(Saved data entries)
- - - -
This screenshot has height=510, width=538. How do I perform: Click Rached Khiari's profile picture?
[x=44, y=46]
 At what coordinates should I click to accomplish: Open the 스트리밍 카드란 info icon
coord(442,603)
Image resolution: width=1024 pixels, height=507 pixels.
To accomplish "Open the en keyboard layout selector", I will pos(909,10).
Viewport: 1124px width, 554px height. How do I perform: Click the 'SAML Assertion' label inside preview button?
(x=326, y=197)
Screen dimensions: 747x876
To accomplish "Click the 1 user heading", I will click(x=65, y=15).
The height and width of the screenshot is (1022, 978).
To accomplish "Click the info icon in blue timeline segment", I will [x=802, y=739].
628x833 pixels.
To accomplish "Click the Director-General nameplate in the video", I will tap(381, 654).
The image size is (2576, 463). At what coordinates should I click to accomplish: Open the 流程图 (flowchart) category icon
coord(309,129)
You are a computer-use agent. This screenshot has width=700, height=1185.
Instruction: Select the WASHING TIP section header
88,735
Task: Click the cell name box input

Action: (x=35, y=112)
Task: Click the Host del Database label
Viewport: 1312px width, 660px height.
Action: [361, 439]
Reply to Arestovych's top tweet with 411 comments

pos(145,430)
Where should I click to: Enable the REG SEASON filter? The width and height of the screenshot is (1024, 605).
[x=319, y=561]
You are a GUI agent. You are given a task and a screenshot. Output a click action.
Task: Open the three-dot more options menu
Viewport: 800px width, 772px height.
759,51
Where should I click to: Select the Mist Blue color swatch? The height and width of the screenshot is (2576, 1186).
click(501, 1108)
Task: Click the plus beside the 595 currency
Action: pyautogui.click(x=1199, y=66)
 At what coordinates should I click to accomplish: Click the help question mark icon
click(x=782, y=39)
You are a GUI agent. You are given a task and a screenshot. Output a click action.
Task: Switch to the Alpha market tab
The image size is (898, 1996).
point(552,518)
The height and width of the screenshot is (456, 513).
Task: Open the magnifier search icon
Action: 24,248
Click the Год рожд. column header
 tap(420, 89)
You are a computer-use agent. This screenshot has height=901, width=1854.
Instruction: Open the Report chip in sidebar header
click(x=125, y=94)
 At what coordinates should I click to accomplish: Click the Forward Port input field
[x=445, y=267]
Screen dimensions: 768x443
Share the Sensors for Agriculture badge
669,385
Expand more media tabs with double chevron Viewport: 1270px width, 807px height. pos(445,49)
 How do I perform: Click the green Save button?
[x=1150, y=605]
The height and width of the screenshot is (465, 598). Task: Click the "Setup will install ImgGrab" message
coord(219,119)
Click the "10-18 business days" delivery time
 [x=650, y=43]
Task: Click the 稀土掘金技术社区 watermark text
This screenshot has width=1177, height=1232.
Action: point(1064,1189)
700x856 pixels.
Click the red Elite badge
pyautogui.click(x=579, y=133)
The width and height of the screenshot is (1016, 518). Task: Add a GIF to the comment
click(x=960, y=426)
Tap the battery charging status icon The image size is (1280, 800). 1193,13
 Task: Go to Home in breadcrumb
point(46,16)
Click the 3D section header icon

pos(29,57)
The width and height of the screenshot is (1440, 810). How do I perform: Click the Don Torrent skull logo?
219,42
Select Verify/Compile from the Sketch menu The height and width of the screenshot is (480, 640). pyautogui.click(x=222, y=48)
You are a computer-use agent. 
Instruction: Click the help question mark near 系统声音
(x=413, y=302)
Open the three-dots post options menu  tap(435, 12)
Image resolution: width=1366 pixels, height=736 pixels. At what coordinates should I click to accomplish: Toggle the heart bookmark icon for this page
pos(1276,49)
- - - -
## WHAT IS NEEDED
Output each record precisely as given.

## RESPONSE TO THE TASK
This screenshot has height=510, width=538. How do I perform: Click Rached Khiari's profile picture?
[x=44, y=46]
 At what coordinates should I click to accomplish: Open the 스트리밍 카드란 info icon
coord(442,603)
Image resolution: width=1024 pixels, height=507 pixels.
To accomplish "Open the en keyboard layout selector", I will pos(909,10).
Viewport: 1124px width, 554px height. How do I perform: Click the 'SAML Assertion' label inside preview button?
(x=326, y=197)
Screen dimensions: 747x876
To accomplish "Click the 1 user heading", I will click(x=65, y=15).
The height and width of the screenshot is (1022, 978).
To accomplish "Click the info icon in blue timeline segment", I will [x=802, y=739].
628x833 pixels.
To accomplish "Click the Director-General nameplate in the video", I will tap(381, 654).
The image size is (2576, 463). At what coordinates should I click to accomplish: Open the 流程图 (flowchart) category icon
coord(309,129)
You are a computer-use agent. This screenshot has width=700, height=1185.
Instruction: Select the WASHING TIP section header
88,735
Task: Click the cell name box input

Action: (x=35, y=112)
Task: Click the Host del Database label
Viewport: 1312px width, 660px height.
Action: [361, 439]
Reply to Arestovych's top tweet with 411 comments

pos(145,430)
Where should I click to: Enable the REG SEASON filter? The width and height of the screenshot is (1024, 605).
[x=319, y=561]
You are a GUI agent. You are given a task and a screenshot. Output a click action.
Task: Open the three-dot more options menu
Viewport: 800px width, 772px height.
759,51
Where should I click to: Select the Mist Blue color swatch? The height and width of the screenshot is (2576, 1186).
click(501, 1108)
Task: Click the plus beside the 595 currency
Action: pyautogui.click(x=1199, y=66)
 At what coordinates should I click to accomplish: Click the help question mark icon
click(x=782, y=39)
You are a GUI agent. You are given a task and a screenshot. Output a click action.
Task: Switch to the Alpha market tab
The image size is (898, 1996).
point(552,518)
The height and width of the screenshot is (456, 513).
Task: Open the magnifier search icon
Action: 24,248
Click the Год рожд. column header
 tap(420, 89)
You are a computer-use agent. This screenshot has height=901, width=1854.
Instruction: Open the Report chip in sidebar header
click(x=125, y=94)
 At what coordinates should I click to accomplish: Click the Forward Port input field
[x=445, y=267]
Screen dimensions: 768x443
Share the Sensors for Agriculture badge
669,385
Expand more media tabs with double chevron Viewport: 1270px width, 807px height. pos(445,49)
 How do I perform: Click the green Save button?
[x=1150, y=605]
The height and width of the screenshot is (465, 598). Task: Click the "Setup will install ImgGrab" message
coord(219,119)
Click the "10-18 business days" delivery time
 [x=650, y=43]
Task: Click the 稀土掘金技术社区 watermark text
This screenshot has width=1177, height=1232.
Action: point(1064,1189)
700x856 pixels.
Click the red Elite badge
pyautogui.click(x=579, y=133)
The width and height of the screenshot is (1016, 518). Task: Add a GIF to the comment
click(x=960, y=426)
Tap the battery charging status icon The image size is (1280, 800). 1193,13
 Task: Go to Home in breadcrumb
point(46,16)
Click the 3D section header icon

pos(29,57)
The width and height of the screenshot is (1440, 810). How do I perform: Click the Don Torrent skull logo?
219,42
Select Verify/Compile from the Sketch menu The height and width of the screenshot is (480, 640). pyautogui.click(x=222, y=48)
You are a computer-use agent. 
Instruction: Click the help question mark near 系统声音
(x=413, y=302)
Open the three-dots post options menu  tap(435, 12)
Image resolution: width=1366 pixels, height=736 pixels. At what coordinates should I click to accomplish: Toggle the heart bookmark icon for this page
pos(1276,49)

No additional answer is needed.